### Tasks and exercises
(A) Can you reproduce the stretch of the MSBlast worm article from "The worm compromised" through "a fix available.", word for word?
(B) How would the article on the MSBlast worm and Windows XP SP2 go on after its last sentence? Write the next part.
[[ Text shown, beginning ]]
The worm compromised more than 9.5 million Windows PCs by exploiting a flaw in the software that not many customers had actually patched, even though Microsoft had made a fix available.

"This time last year was a really exciting time," said Amy Carroll, director of product management in Microsoft's Security Business and Technology Unit. "There wasn't a lot of sleep involved."

The MSBlast worm hit the Internet on Aug. 11, 26 days after Microsoft published a patch for the vulnerability that the worm used to spread. But many Windows users failed to vaccinate their systems, even though there was widespread expectation that a virus would emerge from the security hole. The result: The malicious program caused enough havoc to play some part in a major power failure that affected as many as 50 million homes in the United States and Canada, though it did not cause the outage.

A year later, the release of SP2 means that Carroll and her Redmond cohorts may get at least a few hours more winks. Through changes to the Windows XP code and configuration, the update adds better security to the operating system's handling of network data, program memory, browsing activity and e-mail messages.
[[ Text shown, end ]]
[[ Data, beginning ]]
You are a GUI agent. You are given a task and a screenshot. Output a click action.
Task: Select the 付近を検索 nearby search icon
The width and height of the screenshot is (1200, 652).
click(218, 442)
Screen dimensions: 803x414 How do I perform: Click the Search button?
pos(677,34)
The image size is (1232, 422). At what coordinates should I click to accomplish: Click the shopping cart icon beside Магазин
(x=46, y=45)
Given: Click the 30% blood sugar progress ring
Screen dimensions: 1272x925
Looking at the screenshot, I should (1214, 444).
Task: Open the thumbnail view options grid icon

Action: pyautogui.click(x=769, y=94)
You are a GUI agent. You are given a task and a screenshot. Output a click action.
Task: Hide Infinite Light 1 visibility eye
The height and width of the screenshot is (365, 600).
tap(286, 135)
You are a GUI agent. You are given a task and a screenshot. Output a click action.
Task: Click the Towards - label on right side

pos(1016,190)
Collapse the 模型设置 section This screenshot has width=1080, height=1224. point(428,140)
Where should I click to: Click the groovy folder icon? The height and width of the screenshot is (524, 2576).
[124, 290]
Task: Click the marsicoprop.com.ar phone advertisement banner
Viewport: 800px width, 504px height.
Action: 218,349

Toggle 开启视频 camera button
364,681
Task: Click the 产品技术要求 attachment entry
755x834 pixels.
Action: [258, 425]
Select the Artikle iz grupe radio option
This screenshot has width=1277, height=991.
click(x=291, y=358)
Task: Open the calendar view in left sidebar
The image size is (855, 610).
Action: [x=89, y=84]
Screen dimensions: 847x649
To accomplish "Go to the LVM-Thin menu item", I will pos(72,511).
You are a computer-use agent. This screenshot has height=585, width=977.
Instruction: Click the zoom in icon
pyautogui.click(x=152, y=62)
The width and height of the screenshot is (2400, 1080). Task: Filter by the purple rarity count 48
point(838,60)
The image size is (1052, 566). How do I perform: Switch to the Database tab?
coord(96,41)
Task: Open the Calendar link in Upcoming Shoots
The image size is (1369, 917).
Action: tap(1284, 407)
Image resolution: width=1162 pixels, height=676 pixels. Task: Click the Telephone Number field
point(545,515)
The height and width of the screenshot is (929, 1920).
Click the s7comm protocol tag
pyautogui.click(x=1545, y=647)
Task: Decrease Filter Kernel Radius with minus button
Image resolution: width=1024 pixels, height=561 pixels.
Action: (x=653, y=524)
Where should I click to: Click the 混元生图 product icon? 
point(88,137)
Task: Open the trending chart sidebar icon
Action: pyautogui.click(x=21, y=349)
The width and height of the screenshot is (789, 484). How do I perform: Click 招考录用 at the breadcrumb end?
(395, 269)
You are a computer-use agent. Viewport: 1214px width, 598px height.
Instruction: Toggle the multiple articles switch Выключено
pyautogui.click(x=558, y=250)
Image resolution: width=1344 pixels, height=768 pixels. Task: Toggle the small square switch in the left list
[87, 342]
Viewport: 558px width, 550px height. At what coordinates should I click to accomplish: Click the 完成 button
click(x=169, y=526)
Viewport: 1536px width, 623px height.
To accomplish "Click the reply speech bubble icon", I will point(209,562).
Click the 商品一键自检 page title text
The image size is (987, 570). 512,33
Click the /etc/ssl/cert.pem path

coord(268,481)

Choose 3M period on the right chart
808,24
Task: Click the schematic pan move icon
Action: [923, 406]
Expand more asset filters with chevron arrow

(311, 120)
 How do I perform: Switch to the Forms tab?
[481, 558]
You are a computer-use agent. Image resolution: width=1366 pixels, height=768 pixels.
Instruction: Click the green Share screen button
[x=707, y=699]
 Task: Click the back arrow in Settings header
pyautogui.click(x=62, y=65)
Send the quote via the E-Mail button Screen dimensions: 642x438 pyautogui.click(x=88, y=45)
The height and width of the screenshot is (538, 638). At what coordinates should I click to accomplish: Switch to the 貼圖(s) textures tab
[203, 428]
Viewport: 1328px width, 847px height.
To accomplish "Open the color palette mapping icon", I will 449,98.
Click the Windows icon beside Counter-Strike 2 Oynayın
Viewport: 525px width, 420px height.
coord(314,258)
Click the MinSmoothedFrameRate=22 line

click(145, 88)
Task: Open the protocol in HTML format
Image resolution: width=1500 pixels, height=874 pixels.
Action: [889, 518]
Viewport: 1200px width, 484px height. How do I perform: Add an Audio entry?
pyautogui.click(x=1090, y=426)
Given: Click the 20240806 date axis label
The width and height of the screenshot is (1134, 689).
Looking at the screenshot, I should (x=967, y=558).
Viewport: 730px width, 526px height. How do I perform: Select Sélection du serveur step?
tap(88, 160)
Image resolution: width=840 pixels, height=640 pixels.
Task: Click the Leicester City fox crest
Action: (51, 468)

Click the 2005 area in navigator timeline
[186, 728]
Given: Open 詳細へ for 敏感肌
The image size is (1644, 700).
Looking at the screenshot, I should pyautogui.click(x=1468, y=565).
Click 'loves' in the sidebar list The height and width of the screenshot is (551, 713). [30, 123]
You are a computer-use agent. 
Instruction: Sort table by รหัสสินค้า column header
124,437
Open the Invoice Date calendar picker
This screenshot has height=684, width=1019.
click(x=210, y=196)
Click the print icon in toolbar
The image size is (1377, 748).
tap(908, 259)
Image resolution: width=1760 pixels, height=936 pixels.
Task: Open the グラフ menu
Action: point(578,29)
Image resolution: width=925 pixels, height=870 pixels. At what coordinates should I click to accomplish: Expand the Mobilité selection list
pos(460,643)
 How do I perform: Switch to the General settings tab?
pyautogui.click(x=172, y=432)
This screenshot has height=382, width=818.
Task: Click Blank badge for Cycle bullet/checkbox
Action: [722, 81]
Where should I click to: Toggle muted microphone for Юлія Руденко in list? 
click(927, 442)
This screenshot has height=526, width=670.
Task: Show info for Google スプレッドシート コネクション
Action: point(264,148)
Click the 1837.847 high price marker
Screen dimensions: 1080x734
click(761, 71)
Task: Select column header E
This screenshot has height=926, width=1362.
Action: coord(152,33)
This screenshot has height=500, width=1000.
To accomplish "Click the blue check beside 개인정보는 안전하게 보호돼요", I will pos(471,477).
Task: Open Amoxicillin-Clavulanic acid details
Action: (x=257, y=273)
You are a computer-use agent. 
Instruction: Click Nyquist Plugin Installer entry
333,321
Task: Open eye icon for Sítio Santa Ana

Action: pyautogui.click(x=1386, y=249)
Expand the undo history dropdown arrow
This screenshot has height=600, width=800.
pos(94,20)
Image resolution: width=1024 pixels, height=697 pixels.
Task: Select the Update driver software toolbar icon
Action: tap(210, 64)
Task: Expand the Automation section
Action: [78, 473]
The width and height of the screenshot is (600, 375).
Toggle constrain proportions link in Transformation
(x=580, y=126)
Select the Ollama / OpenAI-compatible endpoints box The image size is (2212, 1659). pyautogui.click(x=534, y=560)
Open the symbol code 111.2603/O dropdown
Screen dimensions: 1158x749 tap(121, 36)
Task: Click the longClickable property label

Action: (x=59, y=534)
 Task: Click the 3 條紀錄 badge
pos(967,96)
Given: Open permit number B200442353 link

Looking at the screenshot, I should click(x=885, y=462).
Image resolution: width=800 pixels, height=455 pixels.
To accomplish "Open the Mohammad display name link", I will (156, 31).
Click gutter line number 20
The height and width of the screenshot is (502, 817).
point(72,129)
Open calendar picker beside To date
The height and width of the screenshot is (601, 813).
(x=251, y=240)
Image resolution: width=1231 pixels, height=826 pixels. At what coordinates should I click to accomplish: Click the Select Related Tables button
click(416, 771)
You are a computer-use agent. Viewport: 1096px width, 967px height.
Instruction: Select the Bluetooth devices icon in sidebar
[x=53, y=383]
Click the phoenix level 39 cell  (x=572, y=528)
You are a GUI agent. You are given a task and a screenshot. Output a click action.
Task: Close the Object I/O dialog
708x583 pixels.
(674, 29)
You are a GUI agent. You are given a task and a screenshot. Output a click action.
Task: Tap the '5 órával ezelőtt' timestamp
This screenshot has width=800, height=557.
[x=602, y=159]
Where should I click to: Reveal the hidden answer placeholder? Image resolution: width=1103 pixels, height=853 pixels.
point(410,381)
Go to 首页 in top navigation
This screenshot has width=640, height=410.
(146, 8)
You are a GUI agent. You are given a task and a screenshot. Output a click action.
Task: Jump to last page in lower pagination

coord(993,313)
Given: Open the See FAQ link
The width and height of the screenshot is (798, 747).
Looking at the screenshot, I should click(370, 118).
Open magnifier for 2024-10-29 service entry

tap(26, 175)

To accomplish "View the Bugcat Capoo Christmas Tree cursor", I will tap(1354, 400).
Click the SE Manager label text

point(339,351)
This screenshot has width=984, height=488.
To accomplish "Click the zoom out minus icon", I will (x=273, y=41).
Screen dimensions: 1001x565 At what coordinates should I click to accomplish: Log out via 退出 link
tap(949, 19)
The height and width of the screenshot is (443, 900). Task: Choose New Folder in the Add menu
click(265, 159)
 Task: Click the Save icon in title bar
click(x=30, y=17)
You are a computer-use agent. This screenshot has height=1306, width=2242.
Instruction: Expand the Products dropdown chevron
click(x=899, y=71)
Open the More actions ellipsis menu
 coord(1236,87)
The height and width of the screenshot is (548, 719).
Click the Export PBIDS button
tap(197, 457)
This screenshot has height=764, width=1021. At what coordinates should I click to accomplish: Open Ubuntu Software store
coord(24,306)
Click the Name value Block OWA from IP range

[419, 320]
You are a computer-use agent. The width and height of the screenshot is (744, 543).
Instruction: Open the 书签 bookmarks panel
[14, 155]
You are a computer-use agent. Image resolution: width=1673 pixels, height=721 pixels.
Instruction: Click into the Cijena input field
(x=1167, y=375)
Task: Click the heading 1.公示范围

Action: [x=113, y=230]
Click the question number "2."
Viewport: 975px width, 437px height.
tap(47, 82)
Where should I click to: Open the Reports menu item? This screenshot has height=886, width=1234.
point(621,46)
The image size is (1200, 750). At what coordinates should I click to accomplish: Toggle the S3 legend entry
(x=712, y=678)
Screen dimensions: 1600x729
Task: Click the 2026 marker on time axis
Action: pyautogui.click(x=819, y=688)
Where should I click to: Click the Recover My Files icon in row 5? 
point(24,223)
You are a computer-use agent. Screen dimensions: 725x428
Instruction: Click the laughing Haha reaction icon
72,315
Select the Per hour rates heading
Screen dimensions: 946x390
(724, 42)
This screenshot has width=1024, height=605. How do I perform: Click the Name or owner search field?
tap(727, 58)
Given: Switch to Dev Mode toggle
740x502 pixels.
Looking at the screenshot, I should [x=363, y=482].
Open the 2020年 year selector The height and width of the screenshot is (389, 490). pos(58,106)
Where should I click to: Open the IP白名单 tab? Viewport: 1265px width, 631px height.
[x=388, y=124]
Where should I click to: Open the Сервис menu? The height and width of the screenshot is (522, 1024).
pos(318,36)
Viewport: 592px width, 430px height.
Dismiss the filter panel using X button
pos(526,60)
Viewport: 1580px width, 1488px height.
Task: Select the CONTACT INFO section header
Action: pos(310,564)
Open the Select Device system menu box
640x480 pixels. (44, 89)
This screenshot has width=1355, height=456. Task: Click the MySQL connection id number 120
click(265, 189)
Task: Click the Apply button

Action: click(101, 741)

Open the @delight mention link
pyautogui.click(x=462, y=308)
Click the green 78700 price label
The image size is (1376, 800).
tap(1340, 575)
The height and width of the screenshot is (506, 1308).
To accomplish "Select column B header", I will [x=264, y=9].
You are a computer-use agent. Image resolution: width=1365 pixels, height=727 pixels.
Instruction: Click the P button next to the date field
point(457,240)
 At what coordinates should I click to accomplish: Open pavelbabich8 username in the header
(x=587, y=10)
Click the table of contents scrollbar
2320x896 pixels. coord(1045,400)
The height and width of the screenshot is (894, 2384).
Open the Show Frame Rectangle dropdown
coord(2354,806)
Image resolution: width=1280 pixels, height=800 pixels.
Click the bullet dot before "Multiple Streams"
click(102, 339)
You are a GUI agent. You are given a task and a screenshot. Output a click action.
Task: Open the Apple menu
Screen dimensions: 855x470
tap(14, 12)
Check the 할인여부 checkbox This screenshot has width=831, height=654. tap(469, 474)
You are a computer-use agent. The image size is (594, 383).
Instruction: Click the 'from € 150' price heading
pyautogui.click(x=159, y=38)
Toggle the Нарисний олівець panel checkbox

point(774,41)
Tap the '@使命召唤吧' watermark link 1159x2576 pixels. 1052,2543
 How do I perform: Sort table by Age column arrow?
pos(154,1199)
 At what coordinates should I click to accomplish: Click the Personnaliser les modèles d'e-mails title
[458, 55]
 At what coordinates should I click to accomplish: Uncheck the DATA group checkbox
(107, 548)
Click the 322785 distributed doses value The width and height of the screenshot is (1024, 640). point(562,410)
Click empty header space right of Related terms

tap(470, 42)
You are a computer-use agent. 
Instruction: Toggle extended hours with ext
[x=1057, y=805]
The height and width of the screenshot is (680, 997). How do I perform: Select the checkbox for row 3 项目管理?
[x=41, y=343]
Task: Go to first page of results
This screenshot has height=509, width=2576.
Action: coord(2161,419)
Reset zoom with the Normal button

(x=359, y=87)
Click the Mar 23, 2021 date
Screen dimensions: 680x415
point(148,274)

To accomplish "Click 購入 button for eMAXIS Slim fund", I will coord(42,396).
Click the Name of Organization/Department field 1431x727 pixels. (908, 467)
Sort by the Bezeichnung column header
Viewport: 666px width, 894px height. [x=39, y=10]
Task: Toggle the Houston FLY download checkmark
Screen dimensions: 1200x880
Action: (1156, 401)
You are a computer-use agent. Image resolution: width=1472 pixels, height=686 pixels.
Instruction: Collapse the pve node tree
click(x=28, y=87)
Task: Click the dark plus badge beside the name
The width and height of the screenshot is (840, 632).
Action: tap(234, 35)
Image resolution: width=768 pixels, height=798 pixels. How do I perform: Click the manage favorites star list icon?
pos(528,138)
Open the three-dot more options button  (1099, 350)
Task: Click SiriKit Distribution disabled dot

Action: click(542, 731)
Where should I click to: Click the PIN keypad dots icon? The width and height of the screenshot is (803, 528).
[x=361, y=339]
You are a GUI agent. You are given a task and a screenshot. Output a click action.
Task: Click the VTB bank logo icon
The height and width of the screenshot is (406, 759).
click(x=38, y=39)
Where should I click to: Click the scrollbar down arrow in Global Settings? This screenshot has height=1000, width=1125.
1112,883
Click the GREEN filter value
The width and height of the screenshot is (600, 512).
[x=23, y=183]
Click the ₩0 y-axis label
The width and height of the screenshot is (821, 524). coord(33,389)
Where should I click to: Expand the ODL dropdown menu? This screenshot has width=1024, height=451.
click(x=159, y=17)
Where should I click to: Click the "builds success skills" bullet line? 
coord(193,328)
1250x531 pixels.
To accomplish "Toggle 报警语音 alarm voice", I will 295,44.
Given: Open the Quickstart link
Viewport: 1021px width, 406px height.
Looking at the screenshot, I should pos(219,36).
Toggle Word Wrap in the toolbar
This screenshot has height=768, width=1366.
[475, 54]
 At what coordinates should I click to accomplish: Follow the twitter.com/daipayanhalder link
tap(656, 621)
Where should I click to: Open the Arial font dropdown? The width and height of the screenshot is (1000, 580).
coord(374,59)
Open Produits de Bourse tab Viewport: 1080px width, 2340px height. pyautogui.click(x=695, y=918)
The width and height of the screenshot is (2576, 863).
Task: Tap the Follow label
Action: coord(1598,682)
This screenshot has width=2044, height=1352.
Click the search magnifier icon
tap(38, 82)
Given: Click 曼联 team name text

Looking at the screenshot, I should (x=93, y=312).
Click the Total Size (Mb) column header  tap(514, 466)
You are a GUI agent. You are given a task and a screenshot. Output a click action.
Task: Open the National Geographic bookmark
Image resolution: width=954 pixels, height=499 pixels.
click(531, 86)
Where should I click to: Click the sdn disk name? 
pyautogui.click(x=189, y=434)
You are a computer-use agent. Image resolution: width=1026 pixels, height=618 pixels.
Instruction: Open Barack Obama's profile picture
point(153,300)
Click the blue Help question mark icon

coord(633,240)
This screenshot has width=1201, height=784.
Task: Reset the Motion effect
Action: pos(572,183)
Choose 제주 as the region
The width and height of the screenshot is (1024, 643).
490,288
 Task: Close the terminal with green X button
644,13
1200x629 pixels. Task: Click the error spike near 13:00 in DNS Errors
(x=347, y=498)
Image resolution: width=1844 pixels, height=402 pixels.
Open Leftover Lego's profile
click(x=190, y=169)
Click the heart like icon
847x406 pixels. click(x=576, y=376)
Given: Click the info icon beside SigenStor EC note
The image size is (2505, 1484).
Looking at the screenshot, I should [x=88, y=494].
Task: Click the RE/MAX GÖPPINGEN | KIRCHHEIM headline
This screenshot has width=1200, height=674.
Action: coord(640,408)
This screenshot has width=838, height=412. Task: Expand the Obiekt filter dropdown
[[ Data, end ]]
### Set of answers
(A)
The worm compromised more than 9.5 million Windows PCs by exploiting a flaw in the software that not many customers had actually patched, even though Microsoft had made a fix available.

(B)
Hard lessons

Major virus incidents drive Microsoft to kick-start security initiatives.


INCIDENT
July to September 2001: Code Red worm and Nimda virus grab headlines.

RESPONSE
October 2001: Microsoft creates Strategic Technology Protection Program and three months later launches the Trustworthy Computing Initiative.


INCIDENT
January 2003: Slammer spreads using a six-month-old flaw.

RESPONSE
June 2003: Microsoft revamps security updates, focuses on convincing customers to patch their systems and finds other ways to protect unpatched customers.


INCIDENT
August 2003: MSBlast echoes across the Web.

RESPONSE
October 2003: Microsoft changes its next Windows XP service pack to focus on security.

August 2003: Microsoft kicks off a "Protect Your PC" campaign.

October 2003: The software maker starts a fund aimed at rewarding people who help locate and prosecute virus writers.


Source: CNET News.com

Some security companies are tentatively hopeful that the XP software fix will bolster security in the average PC.

"It is probably too early to say whether SP2 will meet its promise," said Alfred Huger, senior director of engineering at Symantec, a security company. "That said, it's a great step in the right direction. We still have all the same fears as before, but we are in a better place to deal with them."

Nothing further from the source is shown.